Nobody ever paid me for minding them, but from that day forward I had only to walk out our back door to find one or more of them suddenly in my care. They’d be slumped against our fence, all four, eventually all five, of them, locked out of their own home by their raging parents, or one or the other would be sitting bereft in our yard, tears streaking dirty cheeks, blood, more often than not, coming from somewhere—a scraped elbow, a scratched mosquito bite. It got so that when I brought one of them inside to wash the cut and the dirty hands and face, I could pretty much name the date and place of every other scar I found on them as well.
Sondra’s husband arrived a week or so later, a vague figure coming and going, sometimes in dark suits, sometimes in jeans, sometimes, I suspect, in the guise of another man altogether. She fought with him, and with her old father, exchanging curses and throwing things and then screeching out of the driveway in her car at any hour of the day or night, the children left in her wake seeming to settle behind her, in the road, on our lawn, across our back steps, like the detritus of some explosion.

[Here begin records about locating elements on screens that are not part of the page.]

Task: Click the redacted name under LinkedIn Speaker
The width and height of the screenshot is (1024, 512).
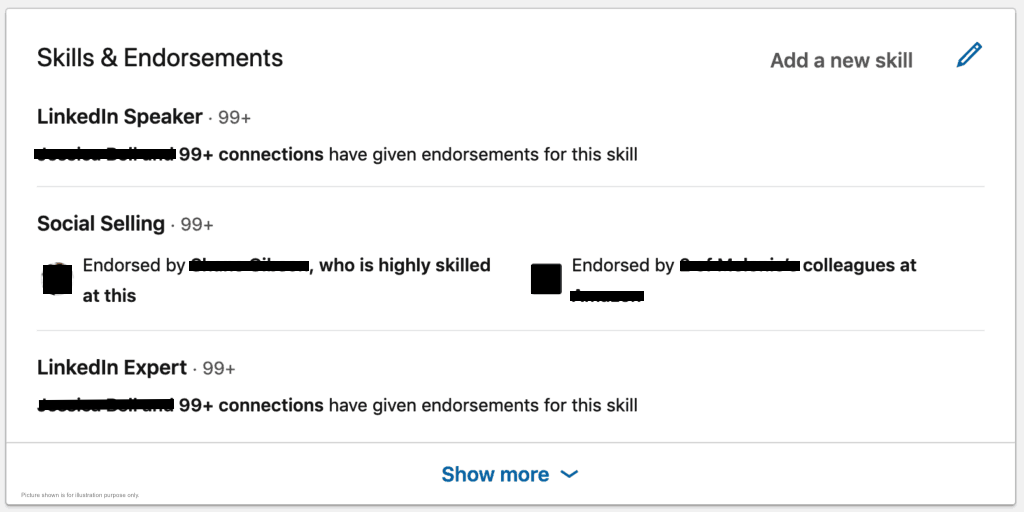Action: click(105, 154)
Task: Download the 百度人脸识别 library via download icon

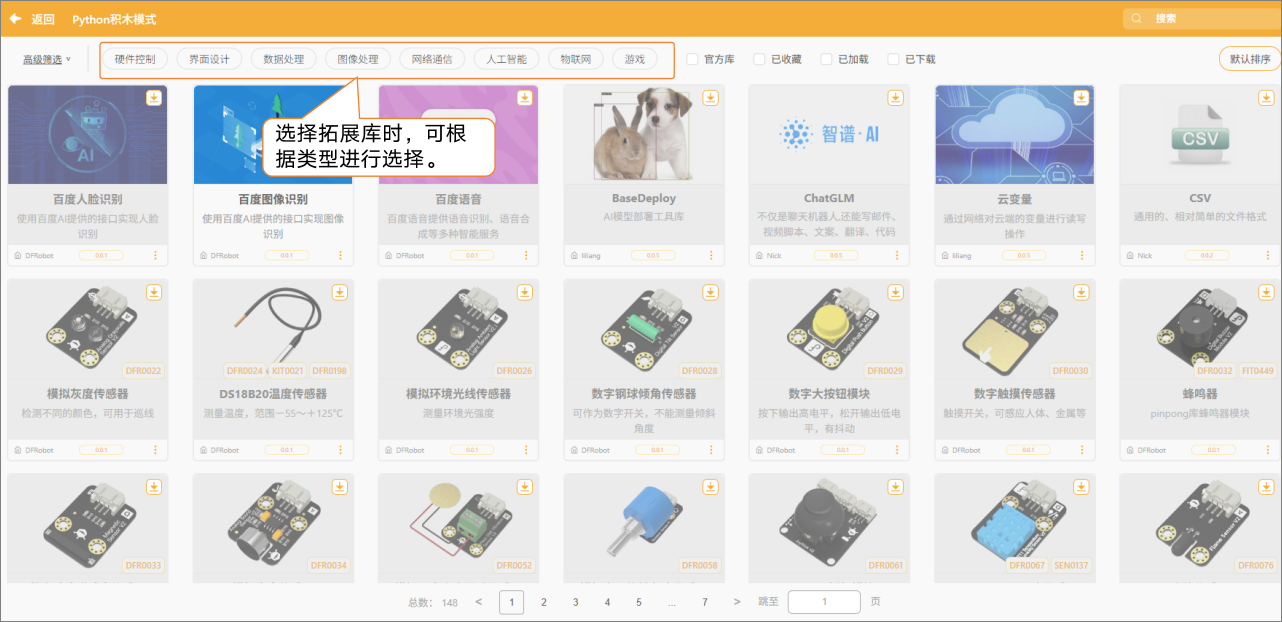Action: [154, 97]
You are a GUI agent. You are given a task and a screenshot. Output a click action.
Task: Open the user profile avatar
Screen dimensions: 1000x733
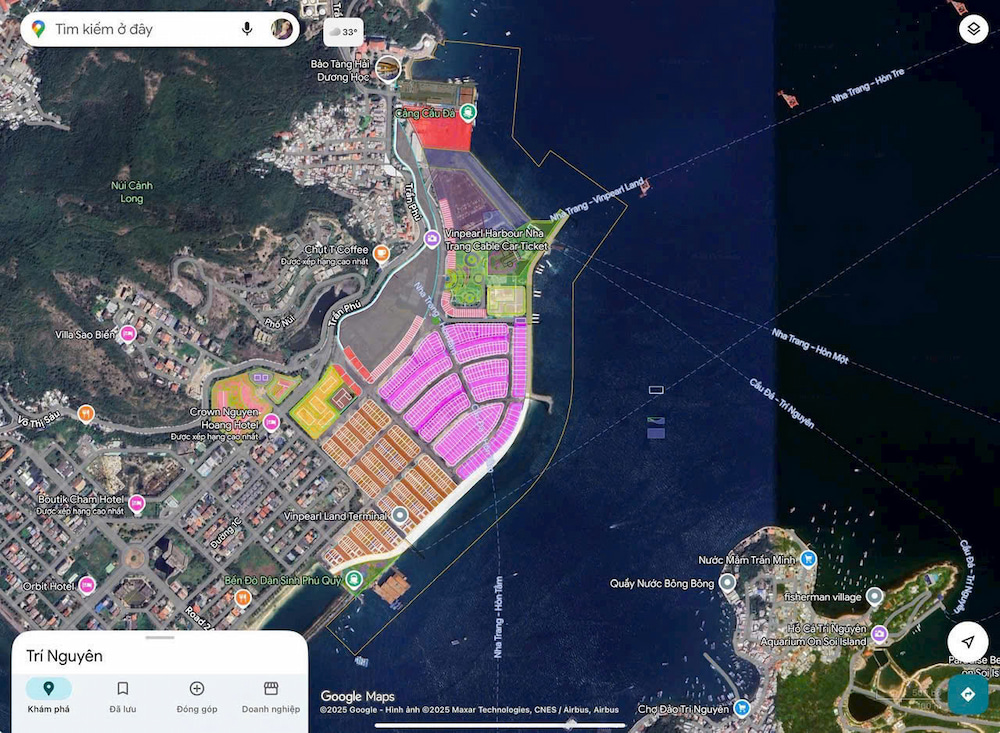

Every once in a while the Moran kids would show up with a new pet, sometimes a cat or a dog they had found, a length of clothesline tied around its neck, sometimes a turtle or a salamander or a fledgling bird. These, too, of course, would eventually fall into my care, at least until they ran away or died or were claimed by their real owners. Two of them came andwent regularly: Rags, a mangy but sweet little mutt, and Garbage, an orange tabby cat.
The summer Daisy came, I had limited my babysitting duties to Flora, the artist’s child, but had also supplemented my pay with a couple of dog-walking and cat-sitting arrangements with some of the people in the neighborhood. Flora was easy enough. She was two and a half and mostly docile, and my charge was to pick her up every morning and, if the weather was good, push her in her stroller to the beach, give her lunch there, let her take her nap, and then bring her home again at four or five so the housekeeper could bathe her and put her to bed. On rainy days, I would play with her in her room or walk her back to my house, where I would have to keep her, like some delicate china vase, just slightly beyond the full grasp of the Moran kids’ dirty hands. She was tiny for her age, with very little hair, and her mother dressed her always in loose white dresses, like a baby in a painting. Her mother was some kind of dancer or actress. She was thin and tall, with something severe about her face—a sharp nose and high cheekbones and a narrow mouth, a certain gray roughness to her otherwise flawless skin that would put you in mind of expertly poured concrete. She was a good thirty or forty years younger than Flora’s father, the artist—maybe more. He was an unremarkable old man, glasses, khaki pants, a stoop. He had a long thatch of white hair that seemed to rise over his head like a pure white tongue of smoky fire. I don’t think I ever figured out just where it took root, but it seemed to me that his hair moved constantly, like a flame—perhaps fanned by the constant stirring of his artistic brain. My parents said he wassupposed to be a genius. He painted huge abstracts in a garage-sized studio beside the house, and sometimes out on the gravel driveway itself. They weren’t particularly colorful or interesting pictures, but he had done some sketches of Flora and his wife that hung in Flora’s bedroom, and these were good enough to make me believe he actually knew what he was doing.